The value for me in bringing this family story together has been in understanding my own heritage, and answering many of the questions that I have been curious about over the years. I now realize how much of my family history was lost by not taking more interest in this while my parents and other older relatives were alive. I am proud of my ancestors (simple and unimportant though their origins were) and what they achieved for their families in frequently demanding times.
I have been fortunate to live in peaceful times with long periods of economic growth, major positive political realignment, and significant technology-driven lifestyle changes. Like my father and grand-father I have sought my career outside Scotland. But unlike them, I have been able to follow my goals to their conclusion and have not returned to Scotland. This peripatetic life has inevitably brought changes in the residence of my own family, the end of direct connections with Scotland, and estranged family relationships spread over continents. My children are now Europeans whatever that may mean with a barest-thread of connection to Scotland.
Over these years we have seen a steady erosion of much of what made Scotland, and the many cultural and ethnic regions across Europe, so identifiably strong. Being part of a bigger, homogeneous grouping can bring advantages but at the cost of the disappearance of the local customs, culture, values and community strengths. This may all be worthwhile if the Europe that emerges over the longer-term provides strong leadership, peaceful times and the economic opportunities that its peoples have sacrificed so much to achieve.

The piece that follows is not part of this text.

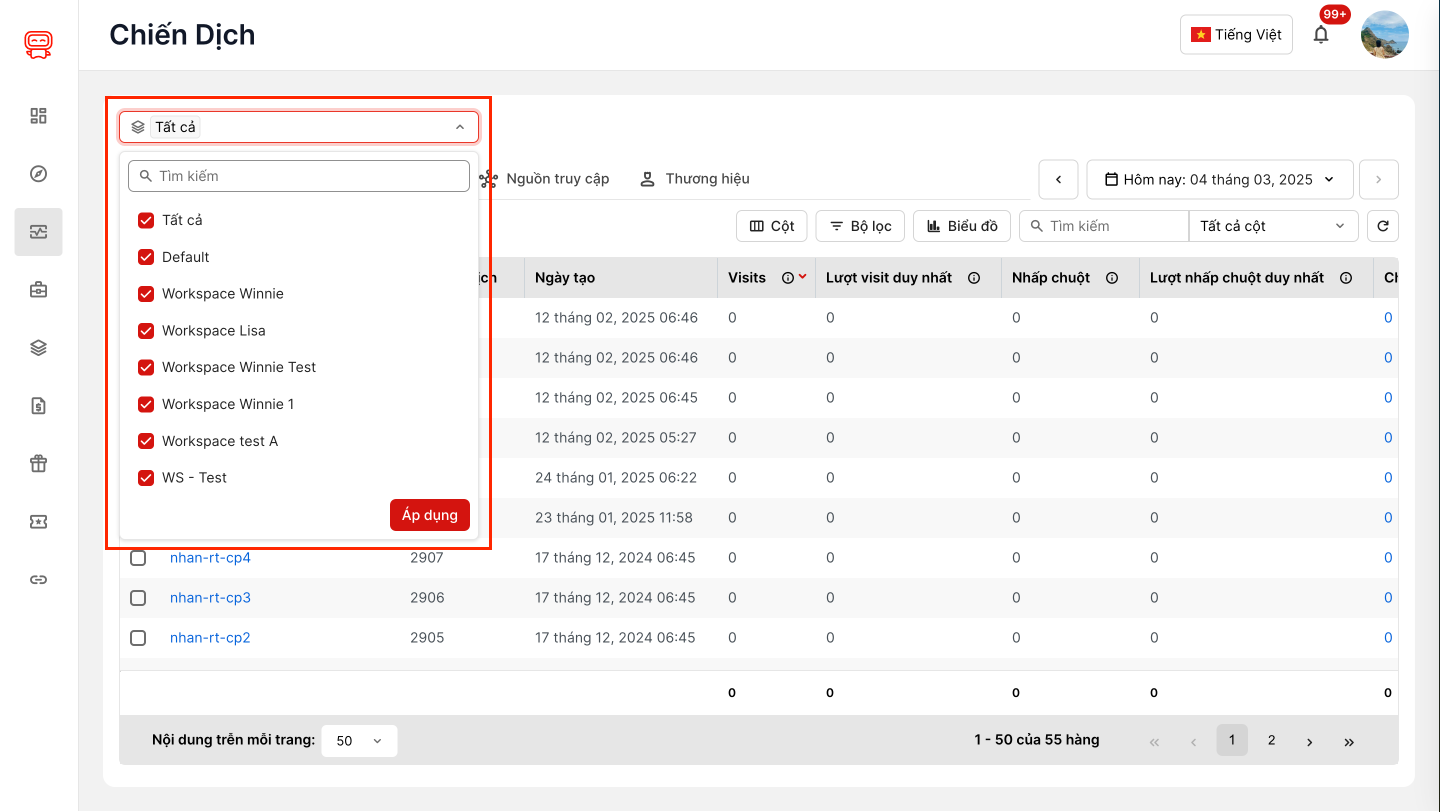Toggle the Default workspace checkbox

pos(146,257)
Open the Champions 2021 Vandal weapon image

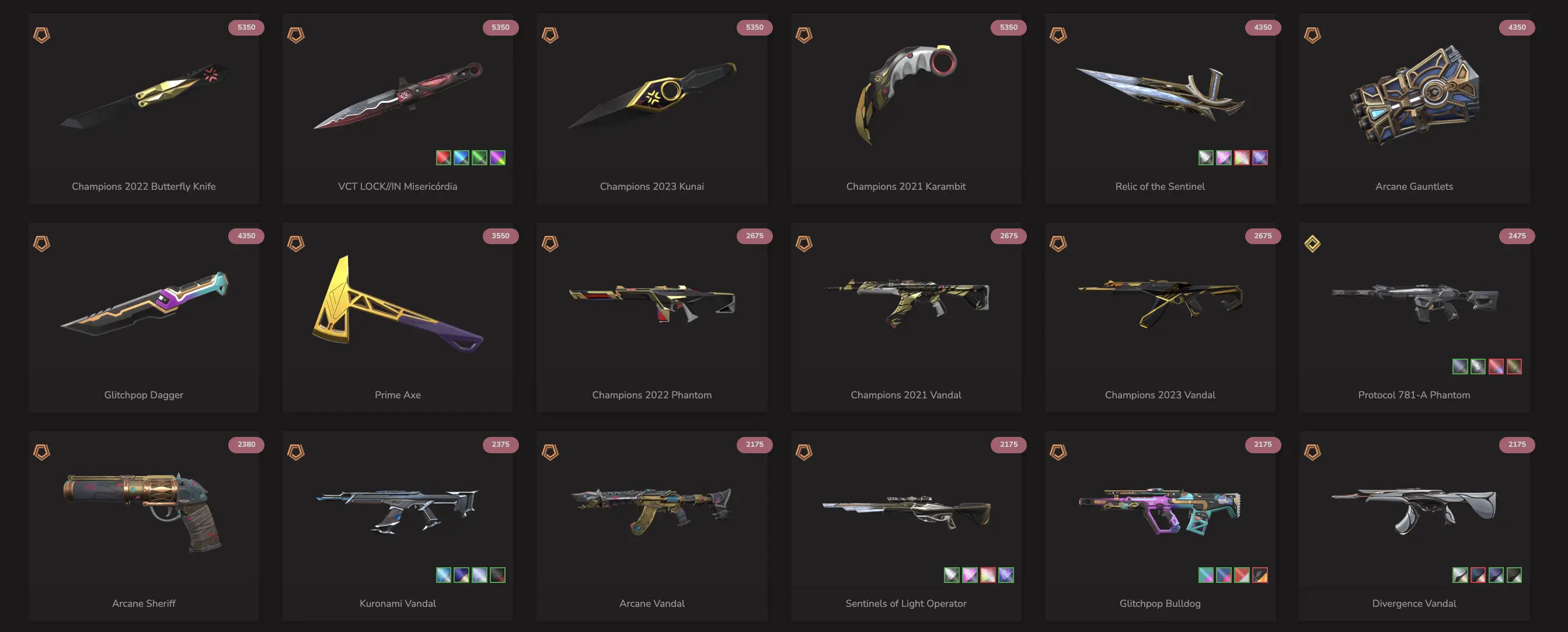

The 20th century nationalism of the SNP would have surprised and shocked my family - all staunch Unionists and Royalists. The hard-left socialist views now in abundant evidence in Scotland would have really concerned my family - with our traditional "unionist/conservative" middle-class values - as would the terrible working conditions that led to these views. But Scotland is now on a gradual path towards independence, which I believe will be a massive strategic mistake. But, for now, I am sure we can all learn a few lessons from the last 400 years and our rich ancestry that also serves also as an very small example of development in Europe.
Our family is inextricably linked over most of the last 400 years with the Royal Burgh of Forfar in Angus. So this history also looks at Forfar’s history, in a broad Scottish historical setting, as the context for most of our family achievements. There are still many unresolved family questions and missing details, which I now leave to others to research. I offer this history and the related documents to the safe keeping of my family that, in time, they may come to appreciate our family heritage and so, in their turn, pass it on to future generations.
Cicero, Orator 46 BC
To be ignorant of what occurred before you were born is to remain always a child. For what is the worth of human life, unless it is woven into the life of our ancestors by the records of history.